(Source records)
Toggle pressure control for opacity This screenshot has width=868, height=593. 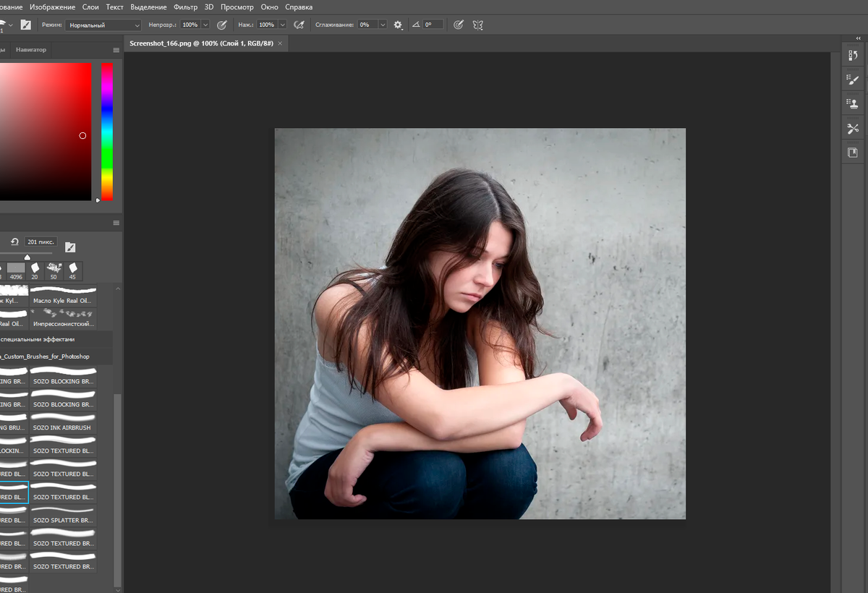(222, 25)
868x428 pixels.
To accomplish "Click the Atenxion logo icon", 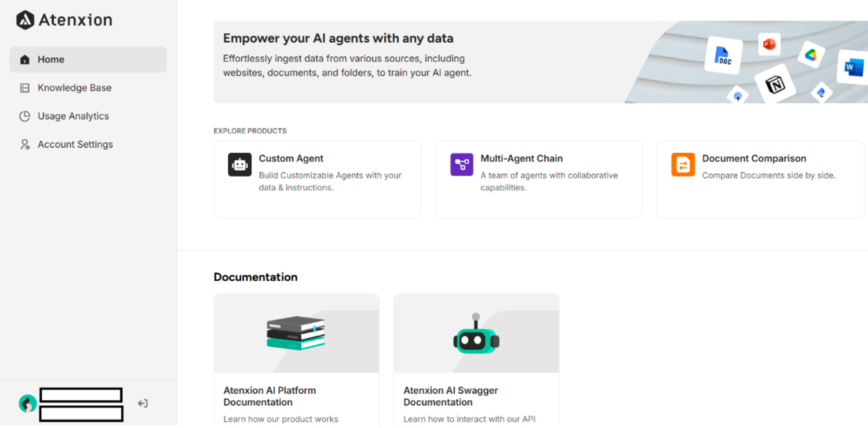I will [25, 20].
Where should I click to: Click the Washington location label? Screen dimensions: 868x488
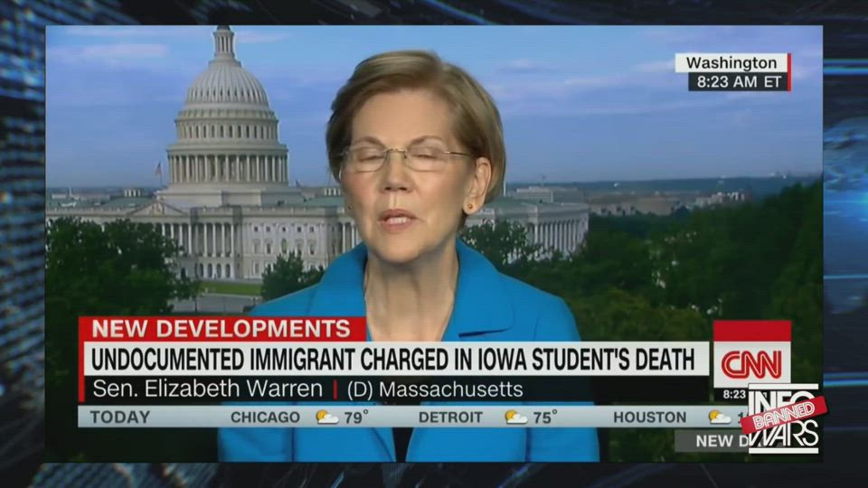(x=731, y=63)
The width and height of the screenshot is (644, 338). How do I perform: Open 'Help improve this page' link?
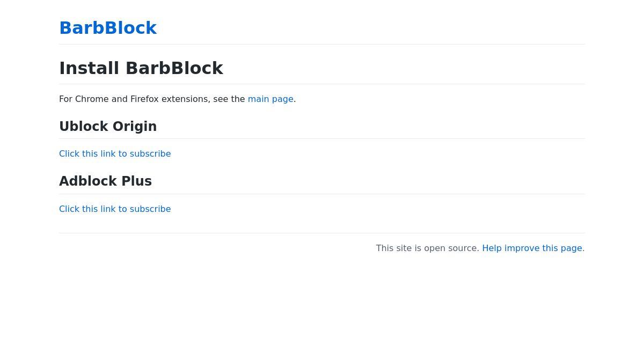[x=532, y=248]
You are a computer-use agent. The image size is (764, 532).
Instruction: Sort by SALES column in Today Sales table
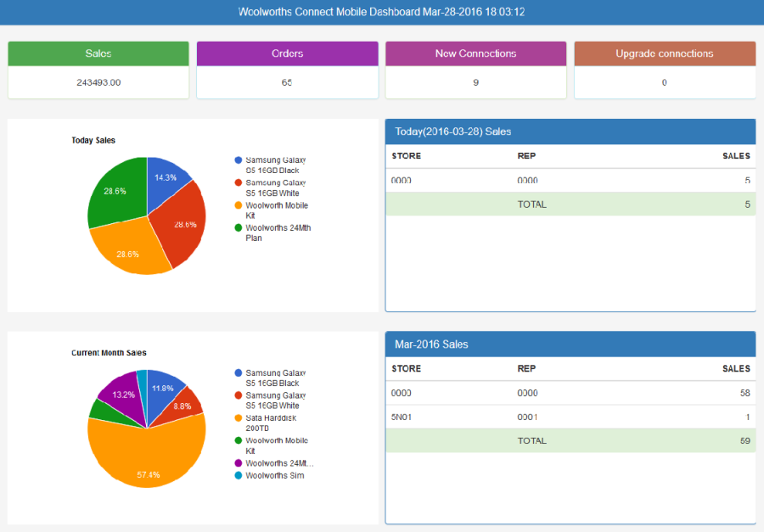coord(735,156)
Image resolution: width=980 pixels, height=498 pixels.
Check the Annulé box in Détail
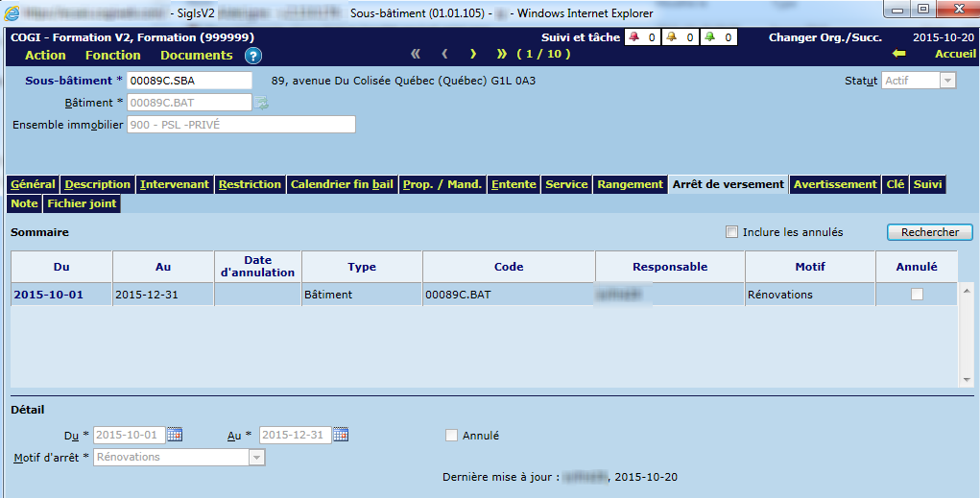pos(452,436)
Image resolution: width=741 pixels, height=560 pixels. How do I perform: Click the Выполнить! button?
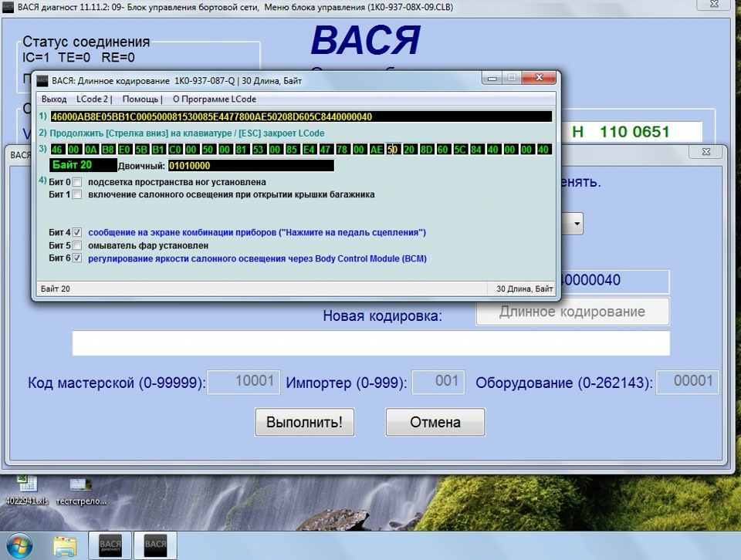click(304, 422)
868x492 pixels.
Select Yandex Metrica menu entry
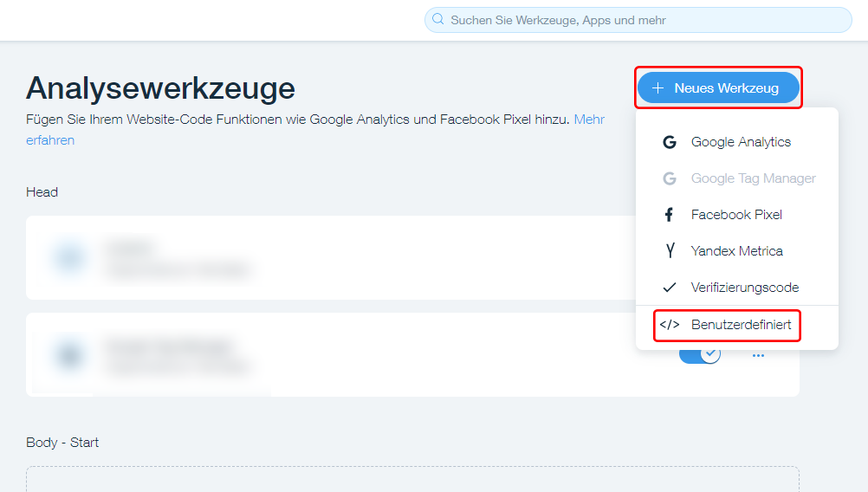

* _TASK OBJECTIVE_
Starting at the line that contains "Instruction: Sort by", reproduce each line exactly through the end of the entries above, leaving every picture out.

* _WRITTEN RESPONSE_
Instruction: Sort by SALES column in Today Sales table
coord(735,156)
Image resolution: width=980 pixels, height=498 pixels.
Check the Annulé box in Détail
pos(452,436)
Image resolution: width=741 pixels, height=560 pixels. How do I perform: Click the Выполнить! button?
click(304, 422)
868x492 pixels.
Select Yandex Metrica menu entry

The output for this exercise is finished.